I'm afraid you LOSE money for your ideal horse fund. The reason they are being given away in the first place is that to break them or train them or keep them any longer will cost more than you could get back for them in the end. All horses are a money sink, just get the money sink that will give you what you really want and will enjoy - a safe comfortable ride around your ranch and a bit of help with your cows! 

You may not realize that the experts are cutting way back in breeding right now, the horse market is in the toilet and the drought has everyone concerned about where they will get hay at ANY price for this winter. Your free babies are a bad bargain as far as money goes, sorry to say.


----------



## Sparkie (Aug 16, 2012)

I wouldn't do it, with the way the horse market is you'd more than likely get stuck with them. There are people giving away broke horses. I think there's a good chance you'd get in the position of putting feed and care into them then finally realizing they just had to go and taking them to the sale barn, or trying to find someone else to give them to just to get rid of the expense of taking care of them.


----------



## Lisa in WA (Oct 11, 2004)

Irish said:


> If he's a Foxtrotter who is more akin to a pacer, then yep, they are fairly easy to ride. Youtube if full of pacers being marketed as Foxtrotters. It's something to do with the training and inclination. An internet friend of mine raises Foxtrotters and she and her hubby have World Champion horses (roping I think). We were talking about that quite a while back when I took a liking to FT'ers and wanted to know more. I'm talking about a true pacer, a Standardbred who paces.

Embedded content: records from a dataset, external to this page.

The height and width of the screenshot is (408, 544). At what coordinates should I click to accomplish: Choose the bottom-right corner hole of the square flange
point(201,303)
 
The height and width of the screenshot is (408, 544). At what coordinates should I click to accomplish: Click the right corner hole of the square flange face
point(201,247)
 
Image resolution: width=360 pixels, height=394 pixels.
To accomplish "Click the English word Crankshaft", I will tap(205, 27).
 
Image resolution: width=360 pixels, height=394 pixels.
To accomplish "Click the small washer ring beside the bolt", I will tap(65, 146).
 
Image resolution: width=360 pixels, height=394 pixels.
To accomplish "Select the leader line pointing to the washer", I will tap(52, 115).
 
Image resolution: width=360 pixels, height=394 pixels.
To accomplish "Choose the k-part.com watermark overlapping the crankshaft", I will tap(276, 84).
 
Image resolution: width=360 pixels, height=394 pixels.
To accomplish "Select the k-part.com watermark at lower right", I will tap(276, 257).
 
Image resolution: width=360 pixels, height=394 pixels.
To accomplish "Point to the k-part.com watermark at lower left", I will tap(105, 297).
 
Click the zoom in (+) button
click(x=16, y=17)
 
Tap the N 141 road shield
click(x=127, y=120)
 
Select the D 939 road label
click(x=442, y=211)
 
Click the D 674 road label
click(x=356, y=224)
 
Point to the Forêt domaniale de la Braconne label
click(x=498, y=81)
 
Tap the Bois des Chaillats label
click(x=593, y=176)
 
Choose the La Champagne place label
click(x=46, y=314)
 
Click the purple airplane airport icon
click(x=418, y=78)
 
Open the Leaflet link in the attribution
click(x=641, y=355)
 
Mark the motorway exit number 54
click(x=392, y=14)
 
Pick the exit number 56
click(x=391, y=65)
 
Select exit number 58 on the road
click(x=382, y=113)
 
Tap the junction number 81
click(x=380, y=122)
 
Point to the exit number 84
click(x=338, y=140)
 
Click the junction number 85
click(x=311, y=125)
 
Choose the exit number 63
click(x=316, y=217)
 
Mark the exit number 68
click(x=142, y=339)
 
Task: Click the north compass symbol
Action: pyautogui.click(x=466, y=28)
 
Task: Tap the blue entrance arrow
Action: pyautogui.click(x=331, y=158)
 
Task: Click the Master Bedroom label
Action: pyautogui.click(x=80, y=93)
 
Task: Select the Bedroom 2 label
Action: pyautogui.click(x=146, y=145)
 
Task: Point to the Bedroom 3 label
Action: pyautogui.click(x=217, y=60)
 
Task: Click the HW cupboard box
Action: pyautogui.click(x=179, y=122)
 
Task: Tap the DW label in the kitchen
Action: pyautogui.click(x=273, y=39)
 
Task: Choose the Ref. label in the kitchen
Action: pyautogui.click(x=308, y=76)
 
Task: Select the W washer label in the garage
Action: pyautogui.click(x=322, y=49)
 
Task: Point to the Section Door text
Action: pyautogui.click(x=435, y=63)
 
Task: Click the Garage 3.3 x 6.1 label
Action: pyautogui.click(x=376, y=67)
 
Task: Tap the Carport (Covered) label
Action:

He wasn't FT, he was a grade QH who just happened to pace. He was an English lesson horse which was unfortunate in that you couldn't post on him but he was so smooth and so sweet and levelheaded that he was a favorite with everyone.


----------



## Irish (Feb 10, 2012)

Sparkie said:


> I wouldn't do it, with the way the horse market is you'd more than likely get stuck with them. There are people giving away broke horses. I think there's a good chance you'd get in the position of putting feed and care into them then finally realizing they just had to go and taking them to the sale barn, or trying to find someone else to give them to just to get rid of the expense of taking care of them.


About giving away horses, of my two, one cost me $1.00 (for proof of buying in a bill of sale) and the other was a free abandoned gelding, who is shaping up to be a whalloping good horse. Now that word is out I'll take a horse, I've had people call and FB/email me to take another. There are loads of horses out there for 'free'...it's the stuff afterward, it ain't so free in the long run and you're basically stuck with them. So, if you're gonna get a horse, get exactly what you want (broke, level-headed, middle-aged, etc.) you're prolly going to have them a while.


----------



## wr (Aug 10, 2003)

Lisa, we have certain lines of QH's that are known as single footers and they're so smooth, you'll never want to ride anything else.


----------



## Lisa in WA (Oct 11, 2004)

wr said:


> Lisa, we have certain lines of QH's that are known as single footers and they're so smooth, you'll never want to ride anything else.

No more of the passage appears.